| > They keep claiming their stuff is more secure; is that wrong? The docker daemon has a large surface area and also has fairly hefty privileges. It's a juicy target of attack. A platform can take various actions to further lock down the runtime with AppArmor or SELinux, but out of the box you wind up hearing the motto that "containers don't contain". Notably, the docker daemon has too many responsibilities. It's a builder. It's a shipper. It's a runner. It's everything to everyone, which makes for a convenient installation process but means that a subversion of any of these functions potentially allows someone to drill sideways into one of the others. > Being beholden to a desperate competitor isn't just marketing; it could be a matter of survival and a strategic response seems reasonable. I'm prepared to go with: the engineers thought it was a good idea and product management didn't gainsay them. It's been a common theme from multiple tech companies in the past year or two. Google, Amazon, Red Hat, Pivotal (which is where I work) have all been chipping away at breaking off parts of the daemon's responsibilities. |
Unfortunately, I don't agree with this whole "it must be more secure because we broke it into bits" argument. That alone is not sufficient in order to increase security. The vast majority of the code in libpod/cri-o is very similar to (generate a config and pass it to runc) or copied directly from Docker (containers/storage, with containers/image honestly having quite a few more problems than Docker's image parsers). When I found CVE-2018-15664, not only was the libpod/cri-o stack also vulnerable but it was as vulnerable as Docker was more than 5 years ago when I fixed the original security flaw in 2014. I feel bad saying this (I don't want to blame the folks working on this, who I do respect immensely) but it really should be a serious consideration if you want to put "more secure" in your advertising.

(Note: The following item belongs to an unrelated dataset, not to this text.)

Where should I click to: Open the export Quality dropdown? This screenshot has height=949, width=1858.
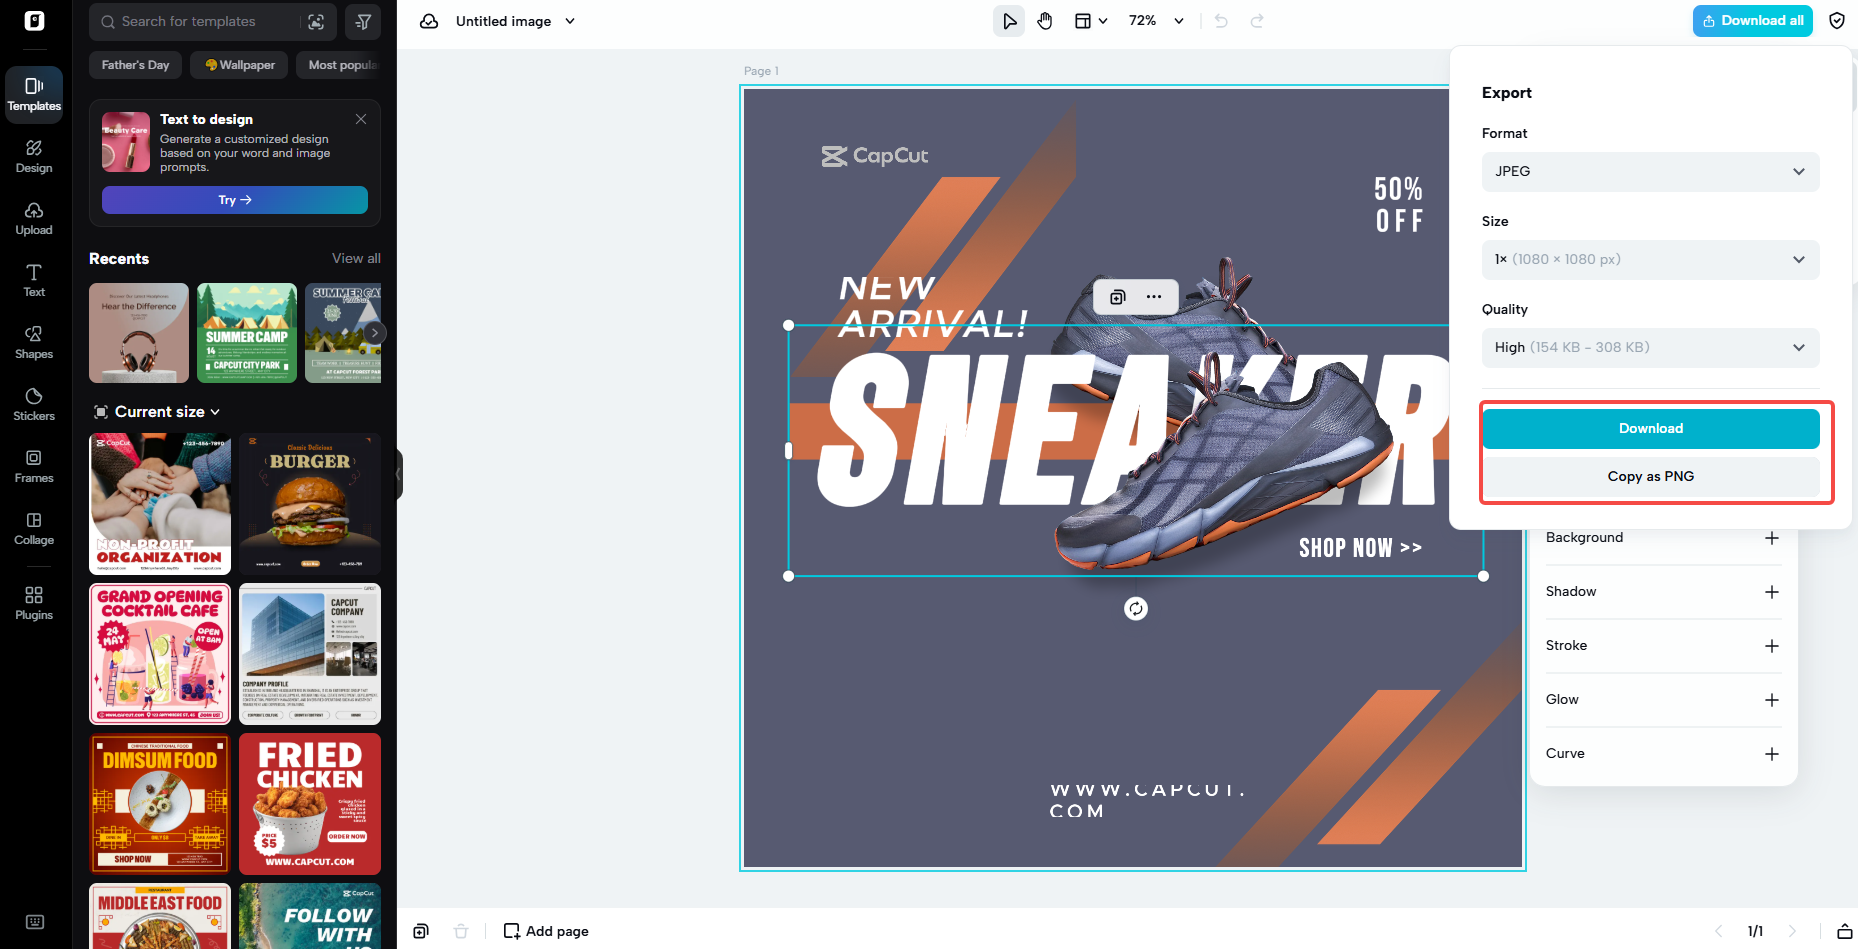1649,347

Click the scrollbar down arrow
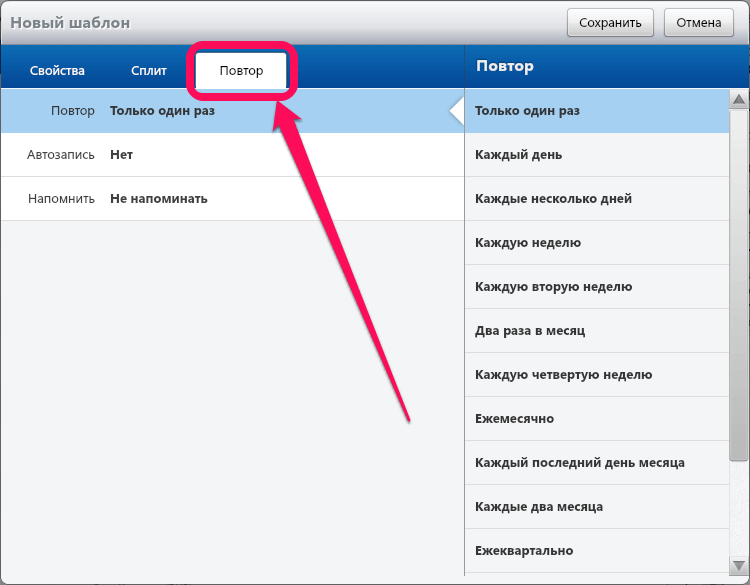(x=739, y=565)
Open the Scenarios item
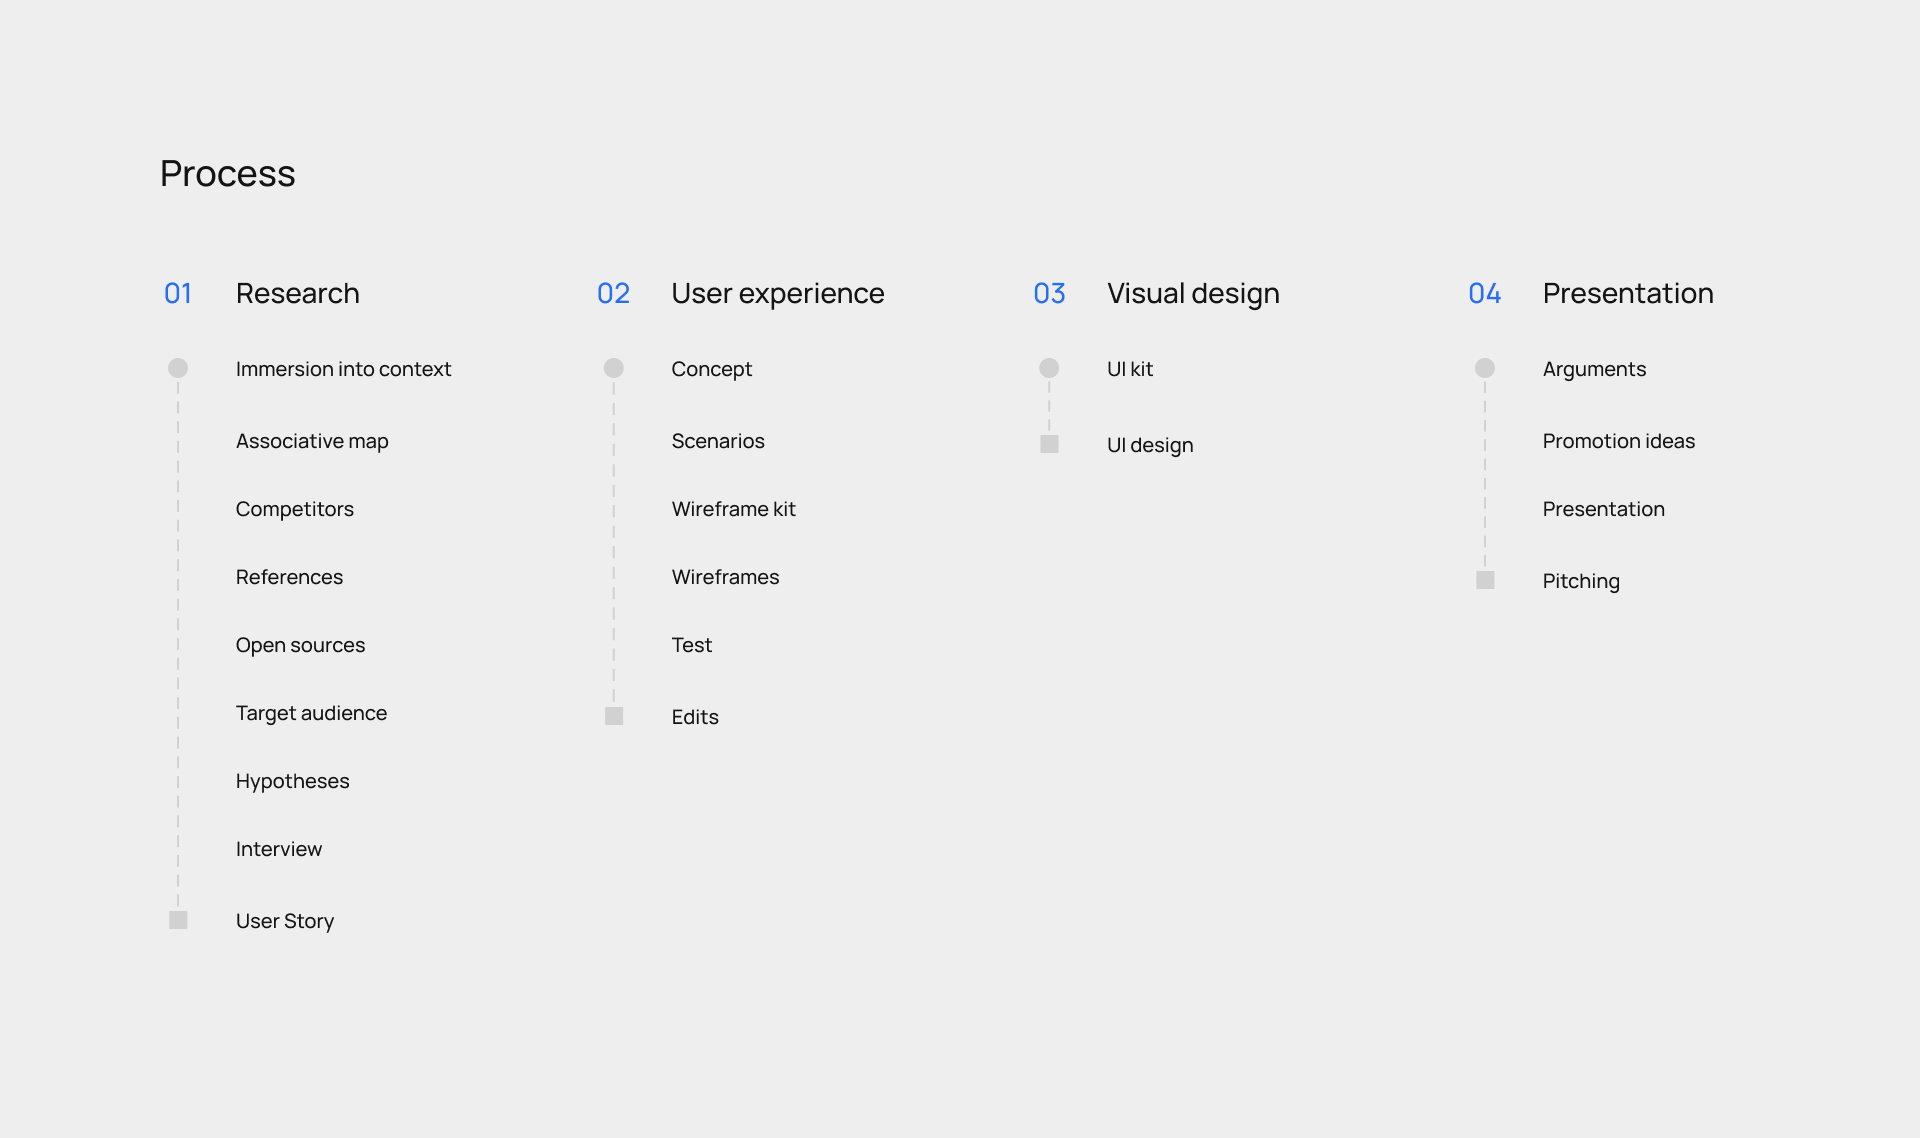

This is why I argued for several years that we should add OCI runtime (and custom storage driver) support to rkt instead of having to redesign everything (and since we started with cri-o instead of libpod, getting rid of the daemon was a pain there too). But of course, like every other discussion I've had with Dan Walsh, it was brushed away. Whatever.
I do really like the folks behind the project. I just wish we'd spent our collective energy on improving something that already existed instead of repeating mistakes pointlessly. I'm definitely not a fan of Docker's politics either (and at the very least nobody from the cri-o/libpod project has sent me abusive emails calling me stupid and "brainwashed by Red Hat" for criticizing their project's governance model -- which Solomon Hykes did in the past when he was still the CTO of Docker).
Disclaimer: I work for SUSE and maintain runc, and have worked on containers for a depressingly long period of time. Obviously the above are my views not those of my employer (who ships both Docker and cri-o, and my team maintains it in our products). I'm just tired of all the fucking drama.